Asymmetric exchange of vesicle phospholipids catalyzed by the phosphatidylcholine exhange protein. Measurement of inside--outside transitions.

Abstract

Purified phosphatidylcholine exchange protein was used to exchange phosphatidylcholine between homogeneous single-walled phosphatidylcholine vesicles and human erythrocyte ghosts. When excess ghosts were present, it was found that only 70% of the vesicle phosphatidylcholine was available for exchange. This fraction corresponds closely to the amount of phosphatidycholine in the outer monolayer of these vesicles, indicating that only the outer surface of the vesicle is accessible to the exchange protein. Also, it was found that all phosphatidylcholine introduced into vesicles by the exchange protein was available for subsequent exchange. Using the exchange protein, asymmetrical vesicles were prepared in which the outer monolayer was either enriched or depleted in radioactive phosphatidylcholine as compared to the inner monolayer.

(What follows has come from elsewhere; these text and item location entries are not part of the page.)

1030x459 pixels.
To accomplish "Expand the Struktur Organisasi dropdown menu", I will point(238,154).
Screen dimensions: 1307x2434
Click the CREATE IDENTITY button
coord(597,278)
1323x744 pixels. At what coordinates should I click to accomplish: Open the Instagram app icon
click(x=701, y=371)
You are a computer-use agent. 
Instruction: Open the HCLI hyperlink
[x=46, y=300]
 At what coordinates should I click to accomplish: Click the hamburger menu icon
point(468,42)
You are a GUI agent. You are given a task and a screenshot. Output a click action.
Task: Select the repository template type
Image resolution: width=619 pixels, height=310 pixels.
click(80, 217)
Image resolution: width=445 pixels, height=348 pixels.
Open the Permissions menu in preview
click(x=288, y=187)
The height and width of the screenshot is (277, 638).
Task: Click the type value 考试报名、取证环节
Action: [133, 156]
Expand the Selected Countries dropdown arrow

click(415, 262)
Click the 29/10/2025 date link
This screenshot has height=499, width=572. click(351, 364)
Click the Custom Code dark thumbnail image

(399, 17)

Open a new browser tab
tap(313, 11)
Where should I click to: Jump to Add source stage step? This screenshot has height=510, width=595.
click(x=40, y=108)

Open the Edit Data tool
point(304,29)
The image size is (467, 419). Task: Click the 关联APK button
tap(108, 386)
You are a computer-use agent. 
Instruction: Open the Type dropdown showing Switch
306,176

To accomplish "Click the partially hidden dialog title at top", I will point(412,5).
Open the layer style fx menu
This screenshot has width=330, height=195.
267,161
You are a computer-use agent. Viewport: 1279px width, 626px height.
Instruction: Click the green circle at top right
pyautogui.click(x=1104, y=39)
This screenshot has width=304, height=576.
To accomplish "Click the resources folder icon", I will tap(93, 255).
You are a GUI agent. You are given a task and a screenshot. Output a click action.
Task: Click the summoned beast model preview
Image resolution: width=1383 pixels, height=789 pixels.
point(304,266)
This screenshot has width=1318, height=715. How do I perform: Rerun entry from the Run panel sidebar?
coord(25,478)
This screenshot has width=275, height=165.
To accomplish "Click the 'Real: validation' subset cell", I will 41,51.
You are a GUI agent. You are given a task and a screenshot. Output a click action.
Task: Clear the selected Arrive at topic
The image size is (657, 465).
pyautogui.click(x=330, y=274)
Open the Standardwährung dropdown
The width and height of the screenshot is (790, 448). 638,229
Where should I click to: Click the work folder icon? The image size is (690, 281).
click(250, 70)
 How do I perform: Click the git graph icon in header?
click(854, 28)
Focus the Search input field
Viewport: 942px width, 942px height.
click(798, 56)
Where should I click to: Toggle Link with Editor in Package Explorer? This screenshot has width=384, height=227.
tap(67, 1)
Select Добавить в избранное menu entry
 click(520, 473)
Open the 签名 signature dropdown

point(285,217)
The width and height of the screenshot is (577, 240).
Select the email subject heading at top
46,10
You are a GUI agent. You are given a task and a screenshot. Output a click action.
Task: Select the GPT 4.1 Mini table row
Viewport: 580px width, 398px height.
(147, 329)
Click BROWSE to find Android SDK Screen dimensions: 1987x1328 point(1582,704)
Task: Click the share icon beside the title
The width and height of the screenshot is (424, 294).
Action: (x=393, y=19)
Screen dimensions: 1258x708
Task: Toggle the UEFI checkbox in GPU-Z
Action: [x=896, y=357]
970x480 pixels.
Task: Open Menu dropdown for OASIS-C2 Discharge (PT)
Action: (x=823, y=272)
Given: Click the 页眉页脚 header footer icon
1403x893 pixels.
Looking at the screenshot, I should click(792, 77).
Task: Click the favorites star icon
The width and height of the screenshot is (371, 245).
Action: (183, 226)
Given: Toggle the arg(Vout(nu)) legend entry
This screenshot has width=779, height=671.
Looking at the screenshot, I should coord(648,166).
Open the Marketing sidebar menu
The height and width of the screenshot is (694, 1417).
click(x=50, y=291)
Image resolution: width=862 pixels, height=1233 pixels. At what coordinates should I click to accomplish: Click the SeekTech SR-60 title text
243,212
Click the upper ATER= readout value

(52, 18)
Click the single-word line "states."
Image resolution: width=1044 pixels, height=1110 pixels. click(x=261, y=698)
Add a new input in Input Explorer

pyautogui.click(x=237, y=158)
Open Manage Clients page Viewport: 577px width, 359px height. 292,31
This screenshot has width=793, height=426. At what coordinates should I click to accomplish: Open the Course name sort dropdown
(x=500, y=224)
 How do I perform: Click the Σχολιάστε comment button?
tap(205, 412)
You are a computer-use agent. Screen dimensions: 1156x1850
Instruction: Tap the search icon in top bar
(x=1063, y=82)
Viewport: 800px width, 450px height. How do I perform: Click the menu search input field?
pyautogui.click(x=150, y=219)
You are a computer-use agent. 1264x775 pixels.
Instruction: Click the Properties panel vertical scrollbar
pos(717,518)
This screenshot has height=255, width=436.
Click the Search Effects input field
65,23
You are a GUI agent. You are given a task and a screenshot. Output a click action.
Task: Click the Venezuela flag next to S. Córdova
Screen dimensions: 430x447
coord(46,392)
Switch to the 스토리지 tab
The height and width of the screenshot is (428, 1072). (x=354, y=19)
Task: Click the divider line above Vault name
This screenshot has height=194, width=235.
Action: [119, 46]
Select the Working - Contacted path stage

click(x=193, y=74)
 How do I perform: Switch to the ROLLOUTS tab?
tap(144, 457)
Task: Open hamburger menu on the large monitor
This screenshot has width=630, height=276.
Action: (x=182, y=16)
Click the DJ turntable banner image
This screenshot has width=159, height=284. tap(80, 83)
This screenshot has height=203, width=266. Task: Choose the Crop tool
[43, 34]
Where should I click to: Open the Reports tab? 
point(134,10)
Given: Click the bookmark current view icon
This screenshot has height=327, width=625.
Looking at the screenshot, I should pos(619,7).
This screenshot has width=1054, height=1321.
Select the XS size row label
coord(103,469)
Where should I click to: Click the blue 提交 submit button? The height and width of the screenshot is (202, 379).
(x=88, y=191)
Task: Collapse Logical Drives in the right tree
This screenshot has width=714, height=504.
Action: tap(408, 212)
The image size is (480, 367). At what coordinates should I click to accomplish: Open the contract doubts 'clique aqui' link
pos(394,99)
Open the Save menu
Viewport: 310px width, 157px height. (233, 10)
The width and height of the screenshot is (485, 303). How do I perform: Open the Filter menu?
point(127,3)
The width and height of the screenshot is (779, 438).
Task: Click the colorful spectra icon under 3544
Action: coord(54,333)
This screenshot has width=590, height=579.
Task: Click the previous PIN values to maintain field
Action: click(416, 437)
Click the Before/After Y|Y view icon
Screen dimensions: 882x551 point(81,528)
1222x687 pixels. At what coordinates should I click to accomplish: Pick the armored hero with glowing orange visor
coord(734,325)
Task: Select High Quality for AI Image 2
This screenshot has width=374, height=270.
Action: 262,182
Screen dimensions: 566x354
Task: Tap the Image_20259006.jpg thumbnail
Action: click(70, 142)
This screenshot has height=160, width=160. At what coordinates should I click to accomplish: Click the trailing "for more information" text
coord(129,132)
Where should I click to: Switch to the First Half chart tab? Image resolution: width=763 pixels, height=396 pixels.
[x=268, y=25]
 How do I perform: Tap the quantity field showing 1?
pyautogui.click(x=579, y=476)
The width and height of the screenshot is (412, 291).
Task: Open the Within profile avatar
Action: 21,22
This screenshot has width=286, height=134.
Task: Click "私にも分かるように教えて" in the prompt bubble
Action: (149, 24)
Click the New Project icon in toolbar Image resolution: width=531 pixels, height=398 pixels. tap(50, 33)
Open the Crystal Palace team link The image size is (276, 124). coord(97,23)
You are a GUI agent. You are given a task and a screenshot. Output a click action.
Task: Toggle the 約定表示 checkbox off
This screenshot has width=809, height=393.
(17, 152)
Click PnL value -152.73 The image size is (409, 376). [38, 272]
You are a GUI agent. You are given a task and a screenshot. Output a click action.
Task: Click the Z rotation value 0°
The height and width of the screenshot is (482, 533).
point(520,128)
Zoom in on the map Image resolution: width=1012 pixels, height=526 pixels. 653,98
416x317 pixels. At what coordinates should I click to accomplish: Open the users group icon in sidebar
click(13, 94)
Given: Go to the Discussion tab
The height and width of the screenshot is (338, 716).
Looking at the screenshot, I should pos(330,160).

Re-equilibration of the radioactivity between the two surfaces of the vesicle (flip-flop) could not be detected, even after 5 days at 37degrees. It is estimated that the half-time for flip-flop is in excess of 11 days at 37degrees. These results indicate that the properties of the exchange protein can be expolited to measure phosphatidylcholine flip-flop rates and possible phosphatidylcholine asymmetry in biological and model membranes, without altering the structure of the membrane.